Caminaba por los jardines de la colonia como sonámbula, pero con la rapidez que se exhibe cuando se va a un lugar determinado. De repente se encontró cara a cara con Darío. Lo miró como si estuviera sufriendo una alucinación. Darío parecía mohíno, cansado. Había pasado toda la noche sin dormir preparando las nóminas y temió que, como de costumbre, la mujer de su jefe se extendiera en explicaciones sobre nuevos proyectos para los que se precisaba su participación. No se encontraba con ánimos de escucharla y pensó que una buena estrategia era no dejar que empezara a hablarle.

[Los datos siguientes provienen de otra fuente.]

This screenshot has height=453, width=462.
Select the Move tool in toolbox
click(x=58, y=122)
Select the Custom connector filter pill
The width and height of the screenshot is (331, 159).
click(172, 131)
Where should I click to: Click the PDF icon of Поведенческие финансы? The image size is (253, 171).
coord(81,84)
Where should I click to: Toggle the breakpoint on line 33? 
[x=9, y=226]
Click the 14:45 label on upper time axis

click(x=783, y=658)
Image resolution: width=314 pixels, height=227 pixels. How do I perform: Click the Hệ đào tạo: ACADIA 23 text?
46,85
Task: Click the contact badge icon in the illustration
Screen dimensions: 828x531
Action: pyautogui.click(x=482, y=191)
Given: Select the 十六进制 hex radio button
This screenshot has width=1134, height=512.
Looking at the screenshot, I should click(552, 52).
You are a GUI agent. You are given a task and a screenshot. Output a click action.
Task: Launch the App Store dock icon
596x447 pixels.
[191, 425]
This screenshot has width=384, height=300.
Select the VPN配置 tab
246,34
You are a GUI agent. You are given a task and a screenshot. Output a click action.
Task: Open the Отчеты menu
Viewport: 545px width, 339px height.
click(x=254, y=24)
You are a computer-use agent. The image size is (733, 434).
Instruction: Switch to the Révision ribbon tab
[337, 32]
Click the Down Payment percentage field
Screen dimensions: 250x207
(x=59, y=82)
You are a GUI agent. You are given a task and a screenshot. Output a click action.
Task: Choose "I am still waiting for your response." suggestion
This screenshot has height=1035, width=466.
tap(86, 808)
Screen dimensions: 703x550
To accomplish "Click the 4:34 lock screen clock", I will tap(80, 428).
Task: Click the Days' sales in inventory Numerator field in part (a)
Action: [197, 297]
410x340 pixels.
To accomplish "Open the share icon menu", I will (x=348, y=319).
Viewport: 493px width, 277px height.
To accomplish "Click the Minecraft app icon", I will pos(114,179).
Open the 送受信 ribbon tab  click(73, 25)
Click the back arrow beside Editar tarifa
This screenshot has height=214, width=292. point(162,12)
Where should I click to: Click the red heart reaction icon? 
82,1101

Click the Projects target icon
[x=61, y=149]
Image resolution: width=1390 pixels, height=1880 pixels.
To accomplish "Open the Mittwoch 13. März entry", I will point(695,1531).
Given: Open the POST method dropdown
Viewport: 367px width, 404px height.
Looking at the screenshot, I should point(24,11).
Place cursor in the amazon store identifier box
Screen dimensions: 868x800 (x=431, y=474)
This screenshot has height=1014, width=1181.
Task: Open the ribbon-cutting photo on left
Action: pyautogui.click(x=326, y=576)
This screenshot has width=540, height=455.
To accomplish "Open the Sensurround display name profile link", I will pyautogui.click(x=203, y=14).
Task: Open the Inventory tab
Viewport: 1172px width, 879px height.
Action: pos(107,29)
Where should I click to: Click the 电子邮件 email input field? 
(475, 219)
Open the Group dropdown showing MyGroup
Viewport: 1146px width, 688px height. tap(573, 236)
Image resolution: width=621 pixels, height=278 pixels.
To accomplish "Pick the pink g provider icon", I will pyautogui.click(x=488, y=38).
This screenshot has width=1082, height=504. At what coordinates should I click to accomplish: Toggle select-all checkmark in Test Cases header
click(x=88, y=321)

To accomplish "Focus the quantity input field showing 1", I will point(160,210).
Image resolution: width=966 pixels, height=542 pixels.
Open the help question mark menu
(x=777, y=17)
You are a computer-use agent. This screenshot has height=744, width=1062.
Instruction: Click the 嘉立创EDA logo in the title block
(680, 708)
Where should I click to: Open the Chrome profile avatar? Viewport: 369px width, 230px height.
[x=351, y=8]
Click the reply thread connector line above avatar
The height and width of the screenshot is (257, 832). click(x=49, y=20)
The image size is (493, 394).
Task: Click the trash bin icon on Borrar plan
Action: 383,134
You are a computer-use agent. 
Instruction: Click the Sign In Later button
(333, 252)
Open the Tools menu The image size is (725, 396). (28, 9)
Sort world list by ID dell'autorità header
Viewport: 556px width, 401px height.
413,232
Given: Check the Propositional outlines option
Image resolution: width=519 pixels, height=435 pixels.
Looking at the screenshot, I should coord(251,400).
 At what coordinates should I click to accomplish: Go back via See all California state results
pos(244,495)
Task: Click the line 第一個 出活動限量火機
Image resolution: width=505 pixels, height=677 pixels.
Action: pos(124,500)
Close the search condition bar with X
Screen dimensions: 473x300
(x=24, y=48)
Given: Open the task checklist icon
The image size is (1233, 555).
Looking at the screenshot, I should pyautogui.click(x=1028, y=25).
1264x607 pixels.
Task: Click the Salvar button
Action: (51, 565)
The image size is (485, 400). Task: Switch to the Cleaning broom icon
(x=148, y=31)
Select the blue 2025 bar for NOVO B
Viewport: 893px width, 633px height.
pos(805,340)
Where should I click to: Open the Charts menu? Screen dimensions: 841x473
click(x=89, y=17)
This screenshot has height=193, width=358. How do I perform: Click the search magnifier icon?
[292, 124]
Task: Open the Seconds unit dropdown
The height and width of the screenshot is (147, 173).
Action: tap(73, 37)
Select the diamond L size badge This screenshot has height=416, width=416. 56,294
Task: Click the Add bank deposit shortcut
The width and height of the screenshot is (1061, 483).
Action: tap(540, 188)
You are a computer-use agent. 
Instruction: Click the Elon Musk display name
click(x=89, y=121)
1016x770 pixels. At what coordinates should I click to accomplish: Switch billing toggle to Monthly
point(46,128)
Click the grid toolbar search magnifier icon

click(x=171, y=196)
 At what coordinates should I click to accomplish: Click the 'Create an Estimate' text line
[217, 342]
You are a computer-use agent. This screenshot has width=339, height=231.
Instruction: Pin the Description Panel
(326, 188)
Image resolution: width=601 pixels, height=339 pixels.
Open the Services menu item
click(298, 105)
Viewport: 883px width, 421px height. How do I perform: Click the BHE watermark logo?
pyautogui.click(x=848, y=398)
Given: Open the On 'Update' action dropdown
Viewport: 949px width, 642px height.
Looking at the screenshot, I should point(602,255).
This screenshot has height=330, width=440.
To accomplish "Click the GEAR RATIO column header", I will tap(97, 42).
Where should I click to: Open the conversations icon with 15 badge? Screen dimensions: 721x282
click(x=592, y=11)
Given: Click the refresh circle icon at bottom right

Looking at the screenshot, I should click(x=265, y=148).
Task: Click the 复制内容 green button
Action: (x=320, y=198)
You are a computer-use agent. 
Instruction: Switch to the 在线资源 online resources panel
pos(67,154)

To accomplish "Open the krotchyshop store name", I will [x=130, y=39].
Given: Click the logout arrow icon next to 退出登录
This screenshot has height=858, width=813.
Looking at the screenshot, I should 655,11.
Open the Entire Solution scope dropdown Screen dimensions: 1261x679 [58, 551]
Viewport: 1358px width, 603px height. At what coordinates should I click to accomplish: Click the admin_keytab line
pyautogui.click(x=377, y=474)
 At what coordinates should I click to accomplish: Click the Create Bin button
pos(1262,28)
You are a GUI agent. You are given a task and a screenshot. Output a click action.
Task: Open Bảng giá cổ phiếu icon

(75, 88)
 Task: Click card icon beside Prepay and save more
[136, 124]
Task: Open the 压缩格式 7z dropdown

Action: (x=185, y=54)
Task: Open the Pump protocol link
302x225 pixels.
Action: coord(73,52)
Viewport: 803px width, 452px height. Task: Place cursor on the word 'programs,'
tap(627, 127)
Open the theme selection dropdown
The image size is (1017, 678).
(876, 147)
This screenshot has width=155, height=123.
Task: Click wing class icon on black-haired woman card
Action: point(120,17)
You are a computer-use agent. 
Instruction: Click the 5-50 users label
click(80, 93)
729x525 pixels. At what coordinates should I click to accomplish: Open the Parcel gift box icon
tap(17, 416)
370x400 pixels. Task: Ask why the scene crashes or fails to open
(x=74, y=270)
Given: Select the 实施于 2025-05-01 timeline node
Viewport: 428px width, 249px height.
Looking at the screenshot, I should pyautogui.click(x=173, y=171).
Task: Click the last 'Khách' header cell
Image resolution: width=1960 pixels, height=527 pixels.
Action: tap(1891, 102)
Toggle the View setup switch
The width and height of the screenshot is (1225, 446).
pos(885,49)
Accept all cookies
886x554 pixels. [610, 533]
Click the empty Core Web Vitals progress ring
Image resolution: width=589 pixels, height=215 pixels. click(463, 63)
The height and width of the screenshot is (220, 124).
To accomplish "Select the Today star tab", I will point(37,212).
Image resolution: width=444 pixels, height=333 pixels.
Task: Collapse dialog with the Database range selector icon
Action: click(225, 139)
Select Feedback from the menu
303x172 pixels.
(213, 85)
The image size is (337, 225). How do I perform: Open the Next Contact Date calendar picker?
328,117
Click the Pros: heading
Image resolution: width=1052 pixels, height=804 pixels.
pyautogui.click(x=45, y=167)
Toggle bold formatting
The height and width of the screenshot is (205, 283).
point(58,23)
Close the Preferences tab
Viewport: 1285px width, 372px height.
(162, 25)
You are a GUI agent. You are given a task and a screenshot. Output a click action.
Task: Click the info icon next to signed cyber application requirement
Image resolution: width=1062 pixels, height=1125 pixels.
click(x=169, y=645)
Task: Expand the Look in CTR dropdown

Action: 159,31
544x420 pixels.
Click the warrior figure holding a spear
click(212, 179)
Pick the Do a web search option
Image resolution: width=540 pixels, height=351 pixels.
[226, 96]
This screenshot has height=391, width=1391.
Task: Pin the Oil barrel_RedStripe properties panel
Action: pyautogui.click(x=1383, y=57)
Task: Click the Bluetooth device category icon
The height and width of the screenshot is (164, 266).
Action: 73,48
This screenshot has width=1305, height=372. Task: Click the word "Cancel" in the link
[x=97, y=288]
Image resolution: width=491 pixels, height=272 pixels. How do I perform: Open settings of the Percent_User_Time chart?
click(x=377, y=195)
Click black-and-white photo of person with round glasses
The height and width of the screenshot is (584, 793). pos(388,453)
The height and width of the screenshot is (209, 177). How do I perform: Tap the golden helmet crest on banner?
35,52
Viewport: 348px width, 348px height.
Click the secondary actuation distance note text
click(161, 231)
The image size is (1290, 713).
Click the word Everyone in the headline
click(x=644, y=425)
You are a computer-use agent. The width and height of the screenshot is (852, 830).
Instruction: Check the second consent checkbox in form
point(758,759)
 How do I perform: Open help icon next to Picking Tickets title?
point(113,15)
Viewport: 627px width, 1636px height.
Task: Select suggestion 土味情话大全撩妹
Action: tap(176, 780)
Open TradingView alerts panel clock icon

—Hola, doña Manuela, ¿cómo está? Justamente voy a una reunión de trabajo con su esposo. Acabo de desayunar en el bar del club. ¡Buen café! Ya ve, aun siendo día de fiesta tenemos que trabajar un poco. Pero no se preocupe, la cosa no será demasiado larga, don Adolfo en seguida podrá volver a disfrutar de su domingo.
Añadió a sus palabras una estúpida risita. Sin embargo, la señora no parecía entender. Lo miraba fijamente como si se esforzara en averiguar quién era. De repente, sin ningún gesto indicativo de qué iba a ocurrir a continuación, Manuela cogió la cabeza del joven entre sus manos, acercó la cara y le dio un fiero, intenso y prolongado beso en la boca. Él, aterrorizado, se apartó bruscamente:
—Pero ¿qué hace, doña Manuela? ¿Se ha vuelto loca?
—Ojalá —dijo—. Ojalá.
Luego agitó la cabeza como si despertara de un sueño y se alejó casi corriendo. Darío se quedó solo en mitad del jardín, miró a su alrededor comprobando que nadie había contemplado la insólita escena, se restregó la cara con fuerza y exclamó en voz alta y desesperada:
—¡Esto ya es la rehostia, la rehostia! ¡No puedo más!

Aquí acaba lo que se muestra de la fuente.